__AIM OF THE EXERCISE__.
Which lines run from the line with "This screenshot has width=1412, height=604." through the line with "You are a computer-use agent. 1029x949" in the entries below? Print them exactly, both ends included, and nothing more.

__SUPPLIED MATERIAL__.
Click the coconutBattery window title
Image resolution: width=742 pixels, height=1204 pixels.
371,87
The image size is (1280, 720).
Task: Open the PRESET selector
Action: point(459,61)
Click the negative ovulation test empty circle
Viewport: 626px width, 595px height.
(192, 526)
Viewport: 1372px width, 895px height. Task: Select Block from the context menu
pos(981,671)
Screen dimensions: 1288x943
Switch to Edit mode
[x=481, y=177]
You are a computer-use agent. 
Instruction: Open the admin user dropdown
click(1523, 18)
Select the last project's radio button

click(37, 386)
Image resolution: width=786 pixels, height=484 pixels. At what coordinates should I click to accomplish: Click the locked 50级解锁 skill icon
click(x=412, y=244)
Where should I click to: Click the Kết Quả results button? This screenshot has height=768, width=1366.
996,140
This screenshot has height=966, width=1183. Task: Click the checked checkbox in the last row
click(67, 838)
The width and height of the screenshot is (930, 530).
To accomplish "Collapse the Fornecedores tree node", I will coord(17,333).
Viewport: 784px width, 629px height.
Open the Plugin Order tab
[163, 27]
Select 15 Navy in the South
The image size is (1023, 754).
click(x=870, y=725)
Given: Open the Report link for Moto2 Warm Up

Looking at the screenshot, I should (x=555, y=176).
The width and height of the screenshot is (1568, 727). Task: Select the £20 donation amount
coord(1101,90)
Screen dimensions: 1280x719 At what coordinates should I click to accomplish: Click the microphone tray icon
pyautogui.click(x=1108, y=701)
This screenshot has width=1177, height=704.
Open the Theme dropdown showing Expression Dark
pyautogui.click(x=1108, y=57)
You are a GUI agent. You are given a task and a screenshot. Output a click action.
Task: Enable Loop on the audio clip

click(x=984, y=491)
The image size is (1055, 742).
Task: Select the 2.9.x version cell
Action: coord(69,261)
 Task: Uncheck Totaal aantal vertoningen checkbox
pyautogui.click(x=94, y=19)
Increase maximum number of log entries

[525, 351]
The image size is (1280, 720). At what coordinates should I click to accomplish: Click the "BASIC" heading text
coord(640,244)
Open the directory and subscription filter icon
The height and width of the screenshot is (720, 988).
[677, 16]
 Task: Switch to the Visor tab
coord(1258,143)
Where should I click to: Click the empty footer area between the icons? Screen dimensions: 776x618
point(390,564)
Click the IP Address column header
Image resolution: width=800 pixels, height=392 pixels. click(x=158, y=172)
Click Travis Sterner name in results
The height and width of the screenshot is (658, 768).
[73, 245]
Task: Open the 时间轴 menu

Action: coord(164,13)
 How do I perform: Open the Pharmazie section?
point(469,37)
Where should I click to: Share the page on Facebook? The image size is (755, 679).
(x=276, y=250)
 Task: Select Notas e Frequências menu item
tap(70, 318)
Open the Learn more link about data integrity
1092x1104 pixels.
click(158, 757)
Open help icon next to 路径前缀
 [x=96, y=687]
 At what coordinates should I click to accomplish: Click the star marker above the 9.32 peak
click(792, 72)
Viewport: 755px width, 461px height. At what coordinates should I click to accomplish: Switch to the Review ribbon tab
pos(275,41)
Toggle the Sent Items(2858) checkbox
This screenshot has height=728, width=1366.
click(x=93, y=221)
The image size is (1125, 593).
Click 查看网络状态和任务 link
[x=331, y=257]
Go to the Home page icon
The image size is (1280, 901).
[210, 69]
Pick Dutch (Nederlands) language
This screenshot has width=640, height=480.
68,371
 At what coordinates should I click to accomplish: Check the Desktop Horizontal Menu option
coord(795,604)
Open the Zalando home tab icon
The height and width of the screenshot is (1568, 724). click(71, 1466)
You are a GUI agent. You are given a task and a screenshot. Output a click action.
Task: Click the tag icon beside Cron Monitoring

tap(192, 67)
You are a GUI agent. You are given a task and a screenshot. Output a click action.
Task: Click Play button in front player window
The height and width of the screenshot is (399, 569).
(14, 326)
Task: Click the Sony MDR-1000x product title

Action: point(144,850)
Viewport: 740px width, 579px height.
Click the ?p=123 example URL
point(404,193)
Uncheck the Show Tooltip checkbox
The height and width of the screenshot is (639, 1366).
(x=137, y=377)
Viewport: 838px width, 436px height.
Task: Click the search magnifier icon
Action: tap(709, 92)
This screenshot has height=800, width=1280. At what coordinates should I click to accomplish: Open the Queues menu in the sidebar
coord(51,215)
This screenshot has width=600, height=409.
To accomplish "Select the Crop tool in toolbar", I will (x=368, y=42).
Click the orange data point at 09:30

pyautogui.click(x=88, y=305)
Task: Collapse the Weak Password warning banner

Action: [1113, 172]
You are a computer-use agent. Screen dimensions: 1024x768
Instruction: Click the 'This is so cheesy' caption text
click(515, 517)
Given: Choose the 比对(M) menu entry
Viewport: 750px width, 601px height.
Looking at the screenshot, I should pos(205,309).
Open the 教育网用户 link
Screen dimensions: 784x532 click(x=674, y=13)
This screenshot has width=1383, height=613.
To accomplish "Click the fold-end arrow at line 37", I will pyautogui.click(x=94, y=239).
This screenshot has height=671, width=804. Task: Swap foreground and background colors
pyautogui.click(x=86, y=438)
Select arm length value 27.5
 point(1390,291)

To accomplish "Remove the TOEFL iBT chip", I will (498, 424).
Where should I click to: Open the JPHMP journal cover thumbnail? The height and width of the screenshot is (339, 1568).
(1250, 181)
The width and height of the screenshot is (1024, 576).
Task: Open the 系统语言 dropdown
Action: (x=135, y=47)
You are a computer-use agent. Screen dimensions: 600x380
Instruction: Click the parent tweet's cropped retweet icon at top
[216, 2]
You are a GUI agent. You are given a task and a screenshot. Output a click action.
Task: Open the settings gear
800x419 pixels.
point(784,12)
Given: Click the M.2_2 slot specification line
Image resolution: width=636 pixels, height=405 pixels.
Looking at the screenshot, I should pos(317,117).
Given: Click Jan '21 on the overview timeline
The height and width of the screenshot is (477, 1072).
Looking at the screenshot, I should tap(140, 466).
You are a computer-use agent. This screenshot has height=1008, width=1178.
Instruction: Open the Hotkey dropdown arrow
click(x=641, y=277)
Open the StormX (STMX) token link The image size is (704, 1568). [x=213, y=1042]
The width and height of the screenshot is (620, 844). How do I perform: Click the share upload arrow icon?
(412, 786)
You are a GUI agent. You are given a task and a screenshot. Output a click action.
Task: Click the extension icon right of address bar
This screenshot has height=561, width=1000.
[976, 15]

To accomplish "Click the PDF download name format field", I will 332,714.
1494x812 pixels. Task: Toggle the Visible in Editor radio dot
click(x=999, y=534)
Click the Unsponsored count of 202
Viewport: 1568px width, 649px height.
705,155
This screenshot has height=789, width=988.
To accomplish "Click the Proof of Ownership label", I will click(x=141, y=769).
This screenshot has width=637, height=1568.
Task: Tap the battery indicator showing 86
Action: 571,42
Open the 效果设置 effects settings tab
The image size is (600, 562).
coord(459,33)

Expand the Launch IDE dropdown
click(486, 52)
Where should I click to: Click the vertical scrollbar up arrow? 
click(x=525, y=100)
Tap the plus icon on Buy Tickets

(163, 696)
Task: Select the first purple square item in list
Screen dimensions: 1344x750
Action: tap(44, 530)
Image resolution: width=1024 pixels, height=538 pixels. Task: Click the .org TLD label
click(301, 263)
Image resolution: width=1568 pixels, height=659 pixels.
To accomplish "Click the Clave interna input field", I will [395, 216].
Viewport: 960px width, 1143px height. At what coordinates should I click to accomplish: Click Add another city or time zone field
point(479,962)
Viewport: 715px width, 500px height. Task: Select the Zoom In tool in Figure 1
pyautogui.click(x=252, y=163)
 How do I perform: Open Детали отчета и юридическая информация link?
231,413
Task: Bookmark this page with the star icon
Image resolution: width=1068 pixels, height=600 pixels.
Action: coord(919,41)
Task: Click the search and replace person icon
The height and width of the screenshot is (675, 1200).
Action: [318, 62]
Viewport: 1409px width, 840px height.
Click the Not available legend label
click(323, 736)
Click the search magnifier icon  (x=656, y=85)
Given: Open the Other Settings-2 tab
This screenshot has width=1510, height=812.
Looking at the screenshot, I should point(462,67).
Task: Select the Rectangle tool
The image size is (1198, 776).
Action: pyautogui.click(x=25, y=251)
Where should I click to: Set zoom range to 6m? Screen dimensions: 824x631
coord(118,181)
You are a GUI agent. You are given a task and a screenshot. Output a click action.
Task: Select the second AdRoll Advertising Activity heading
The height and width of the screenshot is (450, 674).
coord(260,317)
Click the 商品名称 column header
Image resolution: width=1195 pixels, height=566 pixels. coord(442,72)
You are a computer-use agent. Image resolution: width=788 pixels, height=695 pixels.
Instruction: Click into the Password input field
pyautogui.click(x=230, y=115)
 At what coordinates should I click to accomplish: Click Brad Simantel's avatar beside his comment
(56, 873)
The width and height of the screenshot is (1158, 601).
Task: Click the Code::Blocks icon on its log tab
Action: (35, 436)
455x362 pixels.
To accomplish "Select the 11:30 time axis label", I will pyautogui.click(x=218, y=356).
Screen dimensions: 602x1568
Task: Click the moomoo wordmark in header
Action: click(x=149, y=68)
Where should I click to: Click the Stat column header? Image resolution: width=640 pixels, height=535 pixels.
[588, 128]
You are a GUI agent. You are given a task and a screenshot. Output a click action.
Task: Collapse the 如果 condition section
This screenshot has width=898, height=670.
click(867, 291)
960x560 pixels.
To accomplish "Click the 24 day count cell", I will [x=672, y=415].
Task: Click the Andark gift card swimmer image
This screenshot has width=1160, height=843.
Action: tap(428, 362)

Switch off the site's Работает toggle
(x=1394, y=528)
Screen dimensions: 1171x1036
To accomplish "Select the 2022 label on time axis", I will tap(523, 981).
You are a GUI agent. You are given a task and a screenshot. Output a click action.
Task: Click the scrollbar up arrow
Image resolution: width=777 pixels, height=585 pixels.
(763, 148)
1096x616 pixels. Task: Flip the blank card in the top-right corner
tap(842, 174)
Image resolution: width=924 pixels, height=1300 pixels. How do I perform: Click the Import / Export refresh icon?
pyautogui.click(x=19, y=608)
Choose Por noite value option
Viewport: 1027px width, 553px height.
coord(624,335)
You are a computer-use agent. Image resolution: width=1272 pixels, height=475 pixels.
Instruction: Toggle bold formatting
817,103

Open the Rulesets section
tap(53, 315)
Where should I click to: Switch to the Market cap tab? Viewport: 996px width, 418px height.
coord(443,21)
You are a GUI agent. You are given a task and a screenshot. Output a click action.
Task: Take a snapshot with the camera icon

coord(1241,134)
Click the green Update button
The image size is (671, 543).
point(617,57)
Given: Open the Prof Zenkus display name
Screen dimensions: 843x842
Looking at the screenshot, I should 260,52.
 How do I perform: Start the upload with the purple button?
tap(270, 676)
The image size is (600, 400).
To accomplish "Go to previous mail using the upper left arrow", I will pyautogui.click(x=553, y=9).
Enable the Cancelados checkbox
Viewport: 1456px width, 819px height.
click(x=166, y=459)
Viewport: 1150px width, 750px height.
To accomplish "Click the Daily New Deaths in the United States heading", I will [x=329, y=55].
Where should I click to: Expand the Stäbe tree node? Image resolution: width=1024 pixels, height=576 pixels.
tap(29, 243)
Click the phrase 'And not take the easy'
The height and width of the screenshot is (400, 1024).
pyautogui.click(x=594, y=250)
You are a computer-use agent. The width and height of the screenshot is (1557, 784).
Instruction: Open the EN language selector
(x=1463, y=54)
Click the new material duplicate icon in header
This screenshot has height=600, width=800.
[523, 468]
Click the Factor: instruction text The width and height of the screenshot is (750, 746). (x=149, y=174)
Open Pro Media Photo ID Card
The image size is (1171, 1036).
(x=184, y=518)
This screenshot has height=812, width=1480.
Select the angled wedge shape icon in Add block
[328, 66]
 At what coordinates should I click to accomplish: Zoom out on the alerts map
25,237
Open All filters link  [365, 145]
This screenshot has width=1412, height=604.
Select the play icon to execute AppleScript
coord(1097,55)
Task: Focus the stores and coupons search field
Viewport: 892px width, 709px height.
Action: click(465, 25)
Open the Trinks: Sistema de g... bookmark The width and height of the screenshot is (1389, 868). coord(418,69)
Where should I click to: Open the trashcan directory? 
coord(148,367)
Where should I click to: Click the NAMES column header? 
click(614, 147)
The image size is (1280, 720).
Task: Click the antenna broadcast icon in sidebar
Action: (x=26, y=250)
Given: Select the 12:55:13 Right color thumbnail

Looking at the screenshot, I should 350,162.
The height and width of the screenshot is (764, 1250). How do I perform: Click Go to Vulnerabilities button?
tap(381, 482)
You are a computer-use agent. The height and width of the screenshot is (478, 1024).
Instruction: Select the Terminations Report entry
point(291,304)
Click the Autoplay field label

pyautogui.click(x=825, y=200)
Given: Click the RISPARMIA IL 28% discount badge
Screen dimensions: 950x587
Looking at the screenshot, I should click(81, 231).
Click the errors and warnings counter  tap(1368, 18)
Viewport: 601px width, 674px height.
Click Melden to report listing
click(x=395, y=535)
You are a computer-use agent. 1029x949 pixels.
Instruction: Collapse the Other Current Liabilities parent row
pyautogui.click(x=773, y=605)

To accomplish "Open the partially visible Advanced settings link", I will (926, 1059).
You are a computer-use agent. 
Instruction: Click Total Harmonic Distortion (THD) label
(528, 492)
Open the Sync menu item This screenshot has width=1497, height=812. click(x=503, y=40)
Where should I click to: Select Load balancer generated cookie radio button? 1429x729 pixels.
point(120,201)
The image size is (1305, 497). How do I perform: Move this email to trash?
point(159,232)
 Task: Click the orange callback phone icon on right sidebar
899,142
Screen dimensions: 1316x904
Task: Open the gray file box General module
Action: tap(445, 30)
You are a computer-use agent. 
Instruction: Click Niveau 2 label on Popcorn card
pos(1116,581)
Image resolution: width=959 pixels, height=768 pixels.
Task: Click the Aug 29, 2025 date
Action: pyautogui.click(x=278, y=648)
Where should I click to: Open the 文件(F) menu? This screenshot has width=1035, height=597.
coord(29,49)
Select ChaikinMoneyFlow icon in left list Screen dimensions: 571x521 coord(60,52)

__RESPONSE__.
This screenshot has width=1412, height=604.
Select the play icon to execute AppleScript
coord(1097,55)
Task: Focus the stores and coupons search field
Viewport: 892px width, 709px height.
Action: click(465, 25)
Open the Trinks: Sistema de g... bookmark The width and height of the screenshot is (1389, 868). coord(418,69)
Where should I click to: Open the trashcan directory? 
coord(148,367)
Where should I click to: Click the NAMES column header? 
click(614, 147)
The image size is (1280, 720).
Task: Click the antenna broadcast icon in sidebar
Action: (x=26, y=250)
Given: Select the 12:55:13 Right color thumbnail

Looking at the screenshot, I should 350,162.
The height and width of the screenshot is (764, 1250). How do I perform: Click Go to Vulnerabilities button?
tap(381, 482)
You are a computer-use agent. The height and width of the screenshot is (478, 1024).
Instruction: Select the Terminations Report entry
point(291,304)
Click the Autoplay field label

pyautogui.click(x=825, y=200)
Given: Click the RISPARMIA IL 28% discount badge
Screen dimensions: 950x587
Looking at the screenshot, I should click(81, 231).
Click the errors and warnings counter  tap(1368, 18)
Viewport: 601px width, 674px height.
Click Melden to report listing
click(x=395, y=535)
You are a computer-use agent. 1029x949 pixels.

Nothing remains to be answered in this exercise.